In the life of the church, there are a lot of things we want to get right. We want to be doctrinally sound. We must be biblical. We want to honor the Lord in our worship and with our lives. We certainly want to stand against error and sin.

But there is a failing that we can run into if we sharpen ourselves to oppose the wrong without also being made gentle by the grace of God. I think that error is something Jesus condemns the religious leadership of his day for in Matthew 23.

Matthew 23:4 – They tie up heavy burdens, hard to bear, and lay them on people’s shoulders, but they themselves are not willing to move them with their finger. 

This is who we do not want to be. There are Christians who are great at burdening other people. Many of us are wonderful at telling you what you must not believe or what you must not do. Many of us are great at piling on other people guilt and man-made standards of righteousness. And when we do it, we often do so because we think we are helping the ministry by smacking others with the truth.

But the Savior does not seem to love the idea of loading people down with burdens if you are not also getting under that burden with them to help them move along. That kind of religion is not Christianity. True, biblical, Christ-honoring faith is a faith that will most certainly call people to faith and repentance and obedience to the word of God. But true Christianity is also a faith in which we love one another as brothers and sisters in Christ and where we all know that we are in this life together on purpose.

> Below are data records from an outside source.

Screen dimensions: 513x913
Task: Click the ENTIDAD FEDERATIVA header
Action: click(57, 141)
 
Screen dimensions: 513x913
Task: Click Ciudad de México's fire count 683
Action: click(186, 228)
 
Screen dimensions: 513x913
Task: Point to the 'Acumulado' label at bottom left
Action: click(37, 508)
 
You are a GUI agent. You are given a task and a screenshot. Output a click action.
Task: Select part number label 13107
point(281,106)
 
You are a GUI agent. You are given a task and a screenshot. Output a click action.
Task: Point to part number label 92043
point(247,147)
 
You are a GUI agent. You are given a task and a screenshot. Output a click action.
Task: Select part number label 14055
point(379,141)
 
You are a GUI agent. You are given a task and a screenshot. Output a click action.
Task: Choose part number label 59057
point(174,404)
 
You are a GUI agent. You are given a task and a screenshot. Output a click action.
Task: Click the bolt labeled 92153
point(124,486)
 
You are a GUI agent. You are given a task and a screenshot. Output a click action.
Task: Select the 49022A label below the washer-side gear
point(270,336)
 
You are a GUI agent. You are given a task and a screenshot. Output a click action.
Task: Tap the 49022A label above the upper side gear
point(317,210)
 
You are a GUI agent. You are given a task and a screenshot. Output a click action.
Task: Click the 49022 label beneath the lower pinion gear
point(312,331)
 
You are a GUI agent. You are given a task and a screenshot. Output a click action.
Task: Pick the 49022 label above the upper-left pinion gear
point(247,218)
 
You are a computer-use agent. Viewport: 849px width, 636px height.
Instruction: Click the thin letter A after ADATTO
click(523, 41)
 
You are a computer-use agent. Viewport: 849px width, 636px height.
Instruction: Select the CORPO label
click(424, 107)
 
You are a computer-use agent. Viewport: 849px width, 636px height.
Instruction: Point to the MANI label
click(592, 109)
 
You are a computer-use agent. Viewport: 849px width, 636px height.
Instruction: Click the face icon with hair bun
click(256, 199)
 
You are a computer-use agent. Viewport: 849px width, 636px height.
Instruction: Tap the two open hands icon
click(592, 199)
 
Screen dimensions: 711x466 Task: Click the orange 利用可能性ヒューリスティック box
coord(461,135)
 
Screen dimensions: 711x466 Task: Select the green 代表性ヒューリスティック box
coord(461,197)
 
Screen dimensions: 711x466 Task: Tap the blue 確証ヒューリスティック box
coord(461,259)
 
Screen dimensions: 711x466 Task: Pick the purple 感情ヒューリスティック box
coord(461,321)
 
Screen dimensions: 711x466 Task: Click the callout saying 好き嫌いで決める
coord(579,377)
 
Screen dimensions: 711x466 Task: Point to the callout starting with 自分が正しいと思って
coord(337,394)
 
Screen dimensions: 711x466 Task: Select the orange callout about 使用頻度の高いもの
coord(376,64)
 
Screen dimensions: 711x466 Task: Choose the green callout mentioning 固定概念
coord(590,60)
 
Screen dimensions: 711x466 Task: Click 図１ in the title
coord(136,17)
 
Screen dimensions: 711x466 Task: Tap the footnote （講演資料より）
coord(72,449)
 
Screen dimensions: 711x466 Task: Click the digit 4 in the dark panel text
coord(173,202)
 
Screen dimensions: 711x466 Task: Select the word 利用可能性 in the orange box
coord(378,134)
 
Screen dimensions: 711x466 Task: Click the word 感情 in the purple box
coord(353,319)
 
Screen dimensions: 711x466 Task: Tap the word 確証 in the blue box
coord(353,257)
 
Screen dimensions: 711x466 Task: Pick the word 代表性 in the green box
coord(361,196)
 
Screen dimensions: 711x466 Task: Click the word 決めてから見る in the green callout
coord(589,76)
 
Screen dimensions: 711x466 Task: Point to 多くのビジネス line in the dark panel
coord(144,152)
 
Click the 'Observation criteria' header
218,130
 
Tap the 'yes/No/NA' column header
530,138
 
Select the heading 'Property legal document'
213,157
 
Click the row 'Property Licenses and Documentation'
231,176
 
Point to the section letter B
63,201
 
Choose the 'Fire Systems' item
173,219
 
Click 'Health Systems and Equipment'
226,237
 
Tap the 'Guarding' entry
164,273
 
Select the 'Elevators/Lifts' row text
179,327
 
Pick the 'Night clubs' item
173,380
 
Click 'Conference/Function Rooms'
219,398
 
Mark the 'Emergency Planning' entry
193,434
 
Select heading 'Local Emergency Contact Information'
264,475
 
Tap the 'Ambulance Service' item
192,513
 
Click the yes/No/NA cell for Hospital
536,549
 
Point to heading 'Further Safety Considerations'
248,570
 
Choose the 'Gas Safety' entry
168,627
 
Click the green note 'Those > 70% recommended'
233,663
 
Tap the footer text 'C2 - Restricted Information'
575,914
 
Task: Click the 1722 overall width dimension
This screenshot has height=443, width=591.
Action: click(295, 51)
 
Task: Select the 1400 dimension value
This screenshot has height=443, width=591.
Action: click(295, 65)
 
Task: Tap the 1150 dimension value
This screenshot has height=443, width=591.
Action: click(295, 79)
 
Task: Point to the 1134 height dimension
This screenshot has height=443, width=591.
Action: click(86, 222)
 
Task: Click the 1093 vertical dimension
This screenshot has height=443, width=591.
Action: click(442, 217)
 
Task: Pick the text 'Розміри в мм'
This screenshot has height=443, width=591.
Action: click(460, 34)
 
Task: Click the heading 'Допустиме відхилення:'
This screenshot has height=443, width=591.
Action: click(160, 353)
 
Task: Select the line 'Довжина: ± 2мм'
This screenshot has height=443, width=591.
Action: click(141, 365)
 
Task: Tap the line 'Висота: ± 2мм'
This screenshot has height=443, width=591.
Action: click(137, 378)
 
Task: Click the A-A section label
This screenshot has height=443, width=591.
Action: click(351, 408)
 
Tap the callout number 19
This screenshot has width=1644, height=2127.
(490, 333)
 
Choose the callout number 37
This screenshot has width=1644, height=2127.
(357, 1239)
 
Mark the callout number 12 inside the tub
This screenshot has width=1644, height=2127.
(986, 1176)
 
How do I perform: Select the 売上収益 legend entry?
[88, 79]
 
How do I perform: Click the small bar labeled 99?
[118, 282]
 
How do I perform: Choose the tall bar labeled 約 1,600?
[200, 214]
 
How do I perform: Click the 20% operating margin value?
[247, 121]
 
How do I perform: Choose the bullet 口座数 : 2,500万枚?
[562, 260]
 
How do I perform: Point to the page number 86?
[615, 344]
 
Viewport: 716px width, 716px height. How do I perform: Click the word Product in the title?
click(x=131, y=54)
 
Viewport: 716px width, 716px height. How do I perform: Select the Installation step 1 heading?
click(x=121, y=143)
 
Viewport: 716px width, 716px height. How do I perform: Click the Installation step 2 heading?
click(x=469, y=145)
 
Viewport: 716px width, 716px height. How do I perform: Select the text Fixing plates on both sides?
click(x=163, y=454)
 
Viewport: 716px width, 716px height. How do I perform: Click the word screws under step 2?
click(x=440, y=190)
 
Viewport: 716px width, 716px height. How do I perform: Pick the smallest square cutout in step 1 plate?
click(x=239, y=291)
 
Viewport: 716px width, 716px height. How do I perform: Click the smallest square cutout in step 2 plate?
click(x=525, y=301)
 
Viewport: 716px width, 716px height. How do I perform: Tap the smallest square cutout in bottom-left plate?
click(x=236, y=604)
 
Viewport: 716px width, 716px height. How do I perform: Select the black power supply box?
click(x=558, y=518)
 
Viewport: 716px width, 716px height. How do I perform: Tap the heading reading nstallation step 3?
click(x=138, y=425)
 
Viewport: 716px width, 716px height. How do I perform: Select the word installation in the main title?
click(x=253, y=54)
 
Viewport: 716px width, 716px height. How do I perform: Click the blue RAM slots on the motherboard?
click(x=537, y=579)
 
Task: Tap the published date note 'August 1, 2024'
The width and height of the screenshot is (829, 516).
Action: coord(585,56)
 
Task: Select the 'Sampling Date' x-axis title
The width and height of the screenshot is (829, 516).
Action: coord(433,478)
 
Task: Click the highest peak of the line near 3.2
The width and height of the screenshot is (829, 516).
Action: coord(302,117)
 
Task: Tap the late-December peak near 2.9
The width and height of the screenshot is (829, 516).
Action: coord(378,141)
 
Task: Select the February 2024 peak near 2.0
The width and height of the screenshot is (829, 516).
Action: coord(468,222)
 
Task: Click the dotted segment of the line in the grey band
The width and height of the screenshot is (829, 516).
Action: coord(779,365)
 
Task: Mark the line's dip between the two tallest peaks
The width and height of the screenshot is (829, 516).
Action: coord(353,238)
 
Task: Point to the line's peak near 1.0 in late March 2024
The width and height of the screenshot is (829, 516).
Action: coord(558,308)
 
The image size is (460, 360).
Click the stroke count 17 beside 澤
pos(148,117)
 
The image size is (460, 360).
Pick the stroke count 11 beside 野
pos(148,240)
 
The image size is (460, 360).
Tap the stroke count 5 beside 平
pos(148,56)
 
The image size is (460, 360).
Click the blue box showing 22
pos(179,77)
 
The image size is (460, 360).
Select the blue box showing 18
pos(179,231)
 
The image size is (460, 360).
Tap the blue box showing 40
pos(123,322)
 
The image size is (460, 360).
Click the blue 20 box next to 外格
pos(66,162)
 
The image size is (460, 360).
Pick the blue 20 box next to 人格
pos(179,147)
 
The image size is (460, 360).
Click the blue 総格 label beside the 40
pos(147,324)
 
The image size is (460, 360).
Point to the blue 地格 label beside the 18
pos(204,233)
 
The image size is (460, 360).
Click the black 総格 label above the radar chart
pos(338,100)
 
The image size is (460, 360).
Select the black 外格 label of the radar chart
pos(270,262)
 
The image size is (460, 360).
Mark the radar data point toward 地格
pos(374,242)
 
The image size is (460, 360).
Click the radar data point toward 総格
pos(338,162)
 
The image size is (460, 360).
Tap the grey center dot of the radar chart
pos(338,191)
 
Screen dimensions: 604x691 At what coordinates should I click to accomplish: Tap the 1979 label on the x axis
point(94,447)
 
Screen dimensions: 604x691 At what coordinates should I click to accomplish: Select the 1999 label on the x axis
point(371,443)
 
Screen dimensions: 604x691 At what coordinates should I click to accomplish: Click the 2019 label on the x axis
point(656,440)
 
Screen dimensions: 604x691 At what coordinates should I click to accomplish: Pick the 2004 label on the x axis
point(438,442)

Christianity should include a relationship of fellowship, mutual edification, and progressive sanctification. You most certainly should help me know when I’m messing up or missing the point. I most certainly should call you away from error and toward truth. But in our lives, we should also be walking together, side-by-side, helping each other toward that faithfulness. I do not help you if all I do is smack you with the truth and walk away from you without helping you. You do not help me if you tell me all that I should be that I am not, but then you do not actually come help me become what God wants me to be. This is why Christianity is lived out in the local church and not solely on the Internet. We need each other. We need to be in each other’s lives. May we learn to press forward with truth, but never to press without grace too.